▶ **Material**
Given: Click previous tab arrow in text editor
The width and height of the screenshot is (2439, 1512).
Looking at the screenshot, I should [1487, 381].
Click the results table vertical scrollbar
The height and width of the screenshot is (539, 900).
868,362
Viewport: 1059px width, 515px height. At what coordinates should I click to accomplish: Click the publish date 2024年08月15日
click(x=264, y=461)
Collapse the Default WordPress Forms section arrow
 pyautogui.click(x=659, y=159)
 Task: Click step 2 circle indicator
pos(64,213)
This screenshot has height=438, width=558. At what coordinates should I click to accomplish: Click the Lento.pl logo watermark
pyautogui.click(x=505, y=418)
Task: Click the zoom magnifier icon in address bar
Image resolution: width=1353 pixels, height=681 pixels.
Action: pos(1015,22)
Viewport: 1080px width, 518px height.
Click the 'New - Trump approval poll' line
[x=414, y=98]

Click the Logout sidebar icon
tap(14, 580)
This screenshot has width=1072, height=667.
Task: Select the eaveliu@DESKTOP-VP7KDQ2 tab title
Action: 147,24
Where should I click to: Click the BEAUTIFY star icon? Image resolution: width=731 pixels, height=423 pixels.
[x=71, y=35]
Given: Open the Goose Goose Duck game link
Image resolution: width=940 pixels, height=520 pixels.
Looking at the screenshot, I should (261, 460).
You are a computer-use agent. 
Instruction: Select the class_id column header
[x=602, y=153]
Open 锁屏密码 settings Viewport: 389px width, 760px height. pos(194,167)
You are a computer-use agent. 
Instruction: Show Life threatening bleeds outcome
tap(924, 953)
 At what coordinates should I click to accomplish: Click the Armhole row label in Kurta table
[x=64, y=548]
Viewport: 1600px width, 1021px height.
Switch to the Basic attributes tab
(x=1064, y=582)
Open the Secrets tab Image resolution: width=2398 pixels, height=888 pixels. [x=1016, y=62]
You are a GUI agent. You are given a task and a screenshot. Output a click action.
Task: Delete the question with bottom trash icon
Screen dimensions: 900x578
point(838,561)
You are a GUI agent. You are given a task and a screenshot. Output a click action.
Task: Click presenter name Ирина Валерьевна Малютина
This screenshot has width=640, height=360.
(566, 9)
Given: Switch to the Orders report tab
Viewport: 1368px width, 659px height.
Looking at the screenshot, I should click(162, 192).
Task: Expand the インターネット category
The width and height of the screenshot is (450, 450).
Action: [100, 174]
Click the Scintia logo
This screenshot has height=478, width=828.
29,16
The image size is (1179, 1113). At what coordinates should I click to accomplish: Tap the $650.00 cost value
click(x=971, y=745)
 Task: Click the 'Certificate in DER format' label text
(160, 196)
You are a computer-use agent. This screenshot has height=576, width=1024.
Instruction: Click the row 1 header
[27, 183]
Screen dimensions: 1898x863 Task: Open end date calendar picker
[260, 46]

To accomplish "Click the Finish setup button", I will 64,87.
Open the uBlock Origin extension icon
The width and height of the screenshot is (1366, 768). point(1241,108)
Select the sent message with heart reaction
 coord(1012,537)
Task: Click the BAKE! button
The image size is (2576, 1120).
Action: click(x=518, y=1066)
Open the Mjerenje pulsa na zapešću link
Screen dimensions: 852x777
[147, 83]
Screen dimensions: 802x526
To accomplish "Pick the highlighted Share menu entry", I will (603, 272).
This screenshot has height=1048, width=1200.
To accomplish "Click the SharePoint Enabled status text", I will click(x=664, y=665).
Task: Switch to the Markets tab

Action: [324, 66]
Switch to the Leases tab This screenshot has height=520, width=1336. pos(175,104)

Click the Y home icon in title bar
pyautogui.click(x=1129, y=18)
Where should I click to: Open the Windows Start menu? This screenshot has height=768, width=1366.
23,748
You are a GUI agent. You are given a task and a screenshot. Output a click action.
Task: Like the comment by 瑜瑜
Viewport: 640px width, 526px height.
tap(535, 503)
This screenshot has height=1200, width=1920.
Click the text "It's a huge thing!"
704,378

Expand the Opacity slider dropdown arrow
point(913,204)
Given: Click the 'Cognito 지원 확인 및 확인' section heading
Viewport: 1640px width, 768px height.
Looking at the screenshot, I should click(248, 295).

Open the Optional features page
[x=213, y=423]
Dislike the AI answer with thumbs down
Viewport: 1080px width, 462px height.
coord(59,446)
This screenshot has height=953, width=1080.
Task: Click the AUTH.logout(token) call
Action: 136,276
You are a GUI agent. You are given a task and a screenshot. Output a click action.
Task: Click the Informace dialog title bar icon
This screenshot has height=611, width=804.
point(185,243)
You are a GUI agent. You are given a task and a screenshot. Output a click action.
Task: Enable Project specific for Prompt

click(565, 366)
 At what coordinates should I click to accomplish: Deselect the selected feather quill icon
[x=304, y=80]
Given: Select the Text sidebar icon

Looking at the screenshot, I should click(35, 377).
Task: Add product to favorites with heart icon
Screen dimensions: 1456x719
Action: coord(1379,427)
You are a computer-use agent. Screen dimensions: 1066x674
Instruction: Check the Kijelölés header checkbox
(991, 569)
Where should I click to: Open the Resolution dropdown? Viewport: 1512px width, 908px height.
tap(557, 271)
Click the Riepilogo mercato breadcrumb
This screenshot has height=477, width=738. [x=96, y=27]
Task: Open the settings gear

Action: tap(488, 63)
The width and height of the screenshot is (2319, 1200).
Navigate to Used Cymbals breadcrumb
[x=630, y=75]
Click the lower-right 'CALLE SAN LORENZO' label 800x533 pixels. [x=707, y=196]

▶ **What is needed**
Quote the listing above verbatim, from the line containing "Given: Click the" through the line containing "Action: 136,276", inclusive.

▶ **Written reply**
Given: Click the 'Cognito 지원 확인 및 확인' section heading
Viewport: 1640px width, 768px height.
Looking at the screenshot, I should click(248, 295).

Open the Optional features page
[x=213, y=423]
Dislike the AI answer with thumbs down
Viewport: 1080px width, 462px height.
coord(59,446)
This screenshot has height=953, width=1080.
Task: Click the AUTH.logout(token) call
Action: 136,276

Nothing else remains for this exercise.